A few years ago this Hummer H2 was lifted several inches, and at the same time these 38×15.50R20LT Dick Cepek F-C II tires were mounted. I’m aquatinted with the owner and he’s not a conservative driver, or maybe he is now but he didn’t used to be. Admittedly this H2 is a street queen, though it has traveled a few fire roads when goin’ fishin’. The tires were rotated with each oil change, about every 5,000 miles.
When doing the photo shoot the owner knew the tires had logged several thousands miles, though not exactly how many. After he confirmed the date and mileage of the installation, I had the data I needed for this story.
The F-C II is no longer offered in this size, but came with 20/32″ of tread, as seen here on the still new spare.
Slow Wearing Tread Design
After 40,000 miles of driving, the rate of wear was nothing less than exceptional. Four thousand miles per 1/32″ of tread wear on a heavy, modified utility wagon running a fairly aggressive traction tire is outstanding.

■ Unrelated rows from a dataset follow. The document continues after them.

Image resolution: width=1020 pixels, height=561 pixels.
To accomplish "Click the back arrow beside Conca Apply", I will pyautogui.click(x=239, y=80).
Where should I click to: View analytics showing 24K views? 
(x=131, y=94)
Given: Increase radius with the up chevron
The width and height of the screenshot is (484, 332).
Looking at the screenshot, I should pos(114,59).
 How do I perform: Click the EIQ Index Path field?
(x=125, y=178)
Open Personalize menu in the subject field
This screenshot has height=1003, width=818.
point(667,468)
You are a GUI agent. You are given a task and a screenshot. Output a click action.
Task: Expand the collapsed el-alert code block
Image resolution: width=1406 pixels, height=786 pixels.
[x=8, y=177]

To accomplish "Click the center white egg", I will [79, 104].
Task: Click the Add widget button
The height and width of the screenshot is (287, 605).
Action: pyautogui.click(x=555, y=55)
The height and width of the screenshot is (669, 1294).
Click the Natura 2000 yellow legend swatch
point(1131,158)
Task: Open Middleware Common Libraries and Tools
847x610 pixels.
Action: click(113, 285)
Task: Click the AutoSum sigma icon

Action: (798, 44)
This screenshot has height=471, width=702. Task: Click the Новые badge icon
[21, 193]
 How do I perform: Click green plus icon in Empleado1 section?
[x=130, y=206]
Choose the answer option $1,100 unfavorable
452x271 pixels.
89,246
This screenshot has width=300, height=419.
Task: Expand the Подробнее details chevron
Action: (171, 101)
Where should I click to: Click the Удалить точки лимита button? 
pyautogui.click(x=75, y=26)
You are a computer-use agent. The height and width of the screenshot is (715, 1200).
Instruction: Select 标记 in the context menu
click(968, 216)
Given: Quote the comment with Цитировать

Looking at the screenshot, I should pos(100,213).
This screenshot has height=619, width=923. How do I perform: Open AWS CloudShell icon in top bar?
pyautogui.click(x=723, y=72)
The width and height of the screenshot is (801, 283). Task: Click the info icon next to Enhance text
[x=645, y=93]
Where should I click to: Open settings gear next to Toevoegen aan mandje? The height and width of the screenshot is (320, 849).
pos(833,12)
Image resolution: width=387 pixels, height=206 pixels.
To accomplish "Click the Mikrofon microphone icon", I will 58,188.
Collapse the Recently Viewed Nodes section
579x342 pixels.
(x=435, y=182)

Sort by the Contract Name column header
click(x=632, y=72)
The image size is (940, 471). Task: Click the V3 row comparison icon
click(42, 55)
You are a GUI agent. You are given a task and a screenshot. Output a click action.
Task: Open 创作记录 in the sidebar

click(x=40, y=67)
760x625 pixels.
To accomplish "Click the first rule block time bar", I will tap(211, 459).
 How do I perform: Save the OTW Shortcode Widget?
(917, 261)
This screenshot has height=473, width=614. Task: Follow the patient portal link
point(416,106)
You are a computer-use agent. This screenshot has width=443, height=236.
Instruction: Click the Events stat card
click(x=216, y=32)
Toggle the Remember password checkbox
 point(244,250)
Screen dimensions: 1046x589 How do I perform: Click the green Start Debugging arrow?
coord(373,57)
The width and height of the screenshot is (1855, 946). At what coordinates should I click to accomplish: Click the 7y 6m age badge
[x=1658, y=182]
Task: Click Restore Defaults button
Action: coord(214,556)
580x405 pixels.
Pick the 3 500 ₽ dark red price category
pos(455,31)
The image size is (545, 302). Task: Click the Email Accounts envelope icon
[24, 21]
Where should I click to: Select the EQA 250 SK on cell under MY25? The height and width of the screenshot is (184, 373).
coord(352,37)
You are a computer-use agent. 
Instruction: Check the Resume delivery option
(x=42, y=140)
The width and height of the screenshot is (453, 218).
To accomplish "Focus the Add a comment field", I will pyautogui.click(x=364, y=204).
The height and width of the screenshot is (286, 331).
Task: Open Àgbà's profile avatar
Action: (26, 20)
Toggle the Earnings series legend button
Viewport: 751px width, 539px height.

Without prompting, the owner shared that the F-C II is a great winter tire, which is a common accolade. While not a dedicated winter design, the shape and density of tread sipes, combined with the layout of the center tread blocks helps make the F-C II an outstanding winter performer. This tire does well many places, that’s why Dick Cepek Tires calls it an any-terrain radial.